September 22, 2019

Torah portion: City of light

It was a few years back, and my wife and I were just settling into our new home after an exhausting move from New York to Los Angeles. At about 2 a.m., we awoke to what sounded like cannon balls crashing outside our window. We headed for the door, and, under the yellow halo of streetlamps, found a dozen neighbors staring in shock at four wrecked cars. 

In the middle of the street, a young man, maybe 19 or 20, wandered about like a lost child at an amusement park. Dazed, he mumbled like an incantation: “My life is over. … It wasn’t even my car. … My life’s over. …”

Someone asked, “How did you manage to hit three parked cars?”

“Texting,” he replied. 

By 3 a.m., the police had arrived. Their explanation was different: DUI. 

Handcuffed and seated in the back of the squad car, the young man’s face was ashen. He looked like he regretted the day he was born. I fell asleep wondering how long would it take before this young man would smile again? Would he see the sunrise from a county jail cell?

It made me think of this week’s Torah portion, Vaetchanan, which begins with Moshe pleading to enter the Promised Land despite a terrible mistake he had made earlier. “I beseeched God. … Please, let me go over, that I may see the good land that is beyond the Jordan” (Deuteronomy 3:23-25).

According to the midrash, Moshe’s despair was as boundless as the sea: “Moshe donned sackcloth and put ashes on his head. He said to God, ‘Let me at least go as a beast of the field.’ ‘No.’ ‘Let me go as bird.’ ‘No.’ ‘What of my bones?’ ‘No.’ ” (Yalkut Shimoni).

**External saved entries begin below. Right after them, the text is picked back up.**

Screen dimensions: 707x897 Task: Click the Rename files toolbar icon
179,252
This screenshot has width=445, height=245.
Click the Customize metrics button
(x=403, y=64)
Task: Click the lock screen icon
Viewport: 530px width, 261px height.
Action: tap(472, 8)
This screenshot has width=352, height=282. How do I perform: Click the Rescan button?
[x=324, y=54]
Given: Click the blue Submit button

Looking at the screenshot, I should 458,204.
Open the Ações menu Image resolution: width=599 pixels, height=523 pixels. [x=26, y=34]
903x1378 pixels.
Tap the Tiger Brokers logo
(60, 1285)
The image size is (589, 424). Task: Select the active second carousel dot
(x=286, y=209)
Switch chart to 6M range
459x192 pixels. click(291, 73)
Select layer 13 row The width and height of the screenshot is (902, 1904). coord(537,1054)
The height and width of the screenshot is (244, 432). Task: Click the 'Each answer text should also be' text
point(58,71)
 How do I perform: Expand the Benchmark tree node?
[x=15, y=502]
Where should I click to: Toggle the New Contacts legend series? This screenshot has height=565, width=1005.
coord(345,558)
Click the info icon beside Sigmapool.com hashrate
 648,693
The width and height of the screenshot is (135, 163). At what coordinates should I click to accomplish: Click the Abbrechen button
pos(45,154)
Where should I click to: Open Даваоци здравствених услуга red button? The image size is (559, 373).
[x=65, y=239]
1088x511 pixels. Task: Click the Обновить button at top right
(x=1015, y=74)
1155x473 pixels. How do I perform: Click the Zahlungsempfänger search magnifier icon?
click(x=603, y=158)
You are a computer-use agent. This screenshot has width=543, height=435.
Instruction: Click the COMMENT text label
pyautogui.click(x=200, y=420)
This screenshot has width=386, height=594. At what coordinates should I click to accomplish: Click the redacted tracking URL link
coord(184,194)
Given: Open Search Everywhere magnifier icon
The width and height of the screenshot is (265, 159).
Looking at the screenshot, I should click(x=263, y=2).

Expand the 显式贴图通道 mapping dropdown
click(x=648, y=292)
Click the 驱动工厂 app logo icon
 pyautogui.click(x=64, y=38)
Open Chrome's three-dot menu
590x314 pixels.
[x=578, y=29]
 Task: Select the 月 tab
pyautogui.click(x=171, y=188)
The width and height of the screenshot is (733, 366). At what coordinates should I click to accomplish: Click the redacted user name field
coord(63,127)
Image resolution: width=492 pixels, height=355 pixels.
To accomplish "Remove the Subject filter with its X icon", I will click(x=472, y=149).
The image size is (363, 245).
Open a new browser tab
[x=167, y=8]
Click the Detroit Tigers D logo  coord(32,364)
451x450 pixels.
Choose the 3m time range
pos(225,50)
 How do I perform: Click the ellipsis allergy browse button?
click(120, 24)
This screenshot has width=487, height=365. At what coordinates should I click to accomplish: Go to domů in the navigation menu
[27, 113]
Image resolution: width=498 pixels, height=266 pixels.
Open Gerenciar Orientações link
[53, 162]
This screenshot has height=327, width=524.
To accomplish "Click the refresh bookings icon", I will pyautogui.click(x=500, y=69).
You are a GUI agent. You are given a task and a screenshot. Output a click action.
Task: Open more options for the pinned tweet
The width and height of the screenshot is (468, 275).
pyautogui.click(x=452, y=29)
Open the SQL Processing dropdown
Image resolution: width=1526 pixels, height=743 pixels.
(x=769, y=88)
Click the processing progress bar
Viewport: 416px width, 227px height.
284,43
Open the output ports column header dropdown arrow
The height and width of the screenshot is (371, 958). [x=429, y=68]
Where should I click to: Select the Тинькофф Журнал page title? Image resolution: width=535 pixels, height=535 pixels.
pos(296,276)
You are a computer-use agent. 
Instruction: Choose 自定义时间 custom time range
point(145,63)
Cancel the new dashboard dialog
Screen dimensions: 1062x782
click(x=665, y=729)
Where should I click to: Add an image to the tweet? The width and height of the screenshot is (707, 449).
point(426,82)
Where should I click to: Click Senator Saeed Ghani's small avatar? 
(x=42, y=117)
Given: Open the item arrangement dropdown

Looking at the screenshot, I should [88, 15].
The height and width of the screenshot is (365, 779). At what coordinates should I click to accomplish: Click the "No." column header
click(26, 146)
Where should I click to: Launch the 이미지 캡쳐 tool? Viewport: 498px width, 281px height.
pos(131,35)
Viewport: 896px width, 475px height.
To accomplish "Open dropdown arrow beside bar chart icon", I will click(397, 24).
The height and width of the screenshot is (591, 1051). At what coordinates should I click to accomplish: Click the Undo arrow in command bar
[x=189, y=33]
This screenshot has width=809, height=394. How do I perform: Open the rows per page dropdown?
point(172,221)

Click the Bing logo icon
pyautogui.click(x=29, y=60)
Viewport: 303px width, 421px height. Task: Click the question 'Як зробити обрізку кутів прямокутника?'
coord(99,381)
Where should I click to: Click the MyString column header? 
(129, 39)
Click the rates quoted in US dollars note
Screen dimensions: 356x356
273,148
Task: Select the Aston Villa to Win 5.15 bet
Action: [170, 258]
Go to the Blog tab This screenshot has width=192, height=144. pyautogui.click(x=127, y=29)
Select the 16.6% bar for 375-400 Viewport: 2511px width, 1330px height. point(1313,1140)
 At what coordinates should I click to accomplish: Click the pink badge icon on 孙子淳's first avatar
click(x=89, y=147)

Moshe was punished for unleashing his temper upon the children of Israel, for striking the rock in anger, and what was done could not be undone. Despite his regret, no matter his remorse, Moshe would never enter the Promised Land. As it says in the Torah, “God was wrathful … and would not listen” (Deuteronomy 3:26).

But what does Moshe do next? How does he deal with his mistake and the greatest disappointment of his life? After Moshe concludes his initial speech at the beginning of the parsha and just before the repetition of the Ten Commandments, the Torah records something that seems rather out of place. 

“It was then that Moshe designated three cities of refuge East of the Jordan, from where the sun rises” (Deuteronomy 4:41). Cities of refuge — arei miklat — were designated for those who murdered without intent. The example the Torah gives is when the ax head flies off the handle, striking a passerby. Today, it could be the driver who hits a pedestrian while texting or because he or she was flush from drink. 

The question is asked: Why does Moshe himself designate these three cities, since the commandment to set aside cities of refuge was not required until Canaan had been conquered? The responsibility seems like it should fall on the shoulders of Joshua, not Moshe! Furthermore, why do we need to be reminded that the East Bank of the Jordan is where the sun rises? The sun always rises in the east. 

The Talmud, Tractate Makkot (10a) gives the following answer: Said R. Simlai: “What is the meaning of the verse, ‘Then Moses separated three cities beyond the Jordan, toward the sun’s rising?’ Said the Holy One Blessed be He to Moshe: ‘You have made the sun rise for murderers.’ ” 

We have to appreciate the symbolism of the Talmud. Here we have Moshe facing west — toward Jerusalem, Hebron, Beersheba … and the sunset, Moshe is approaching the end of his life, and while he may not enter the homeland of the Jewish people, he decides to designate cities of refuge in the east, in the place where the sun also rises, for those who must flee their homeland, for those who seek a new day.  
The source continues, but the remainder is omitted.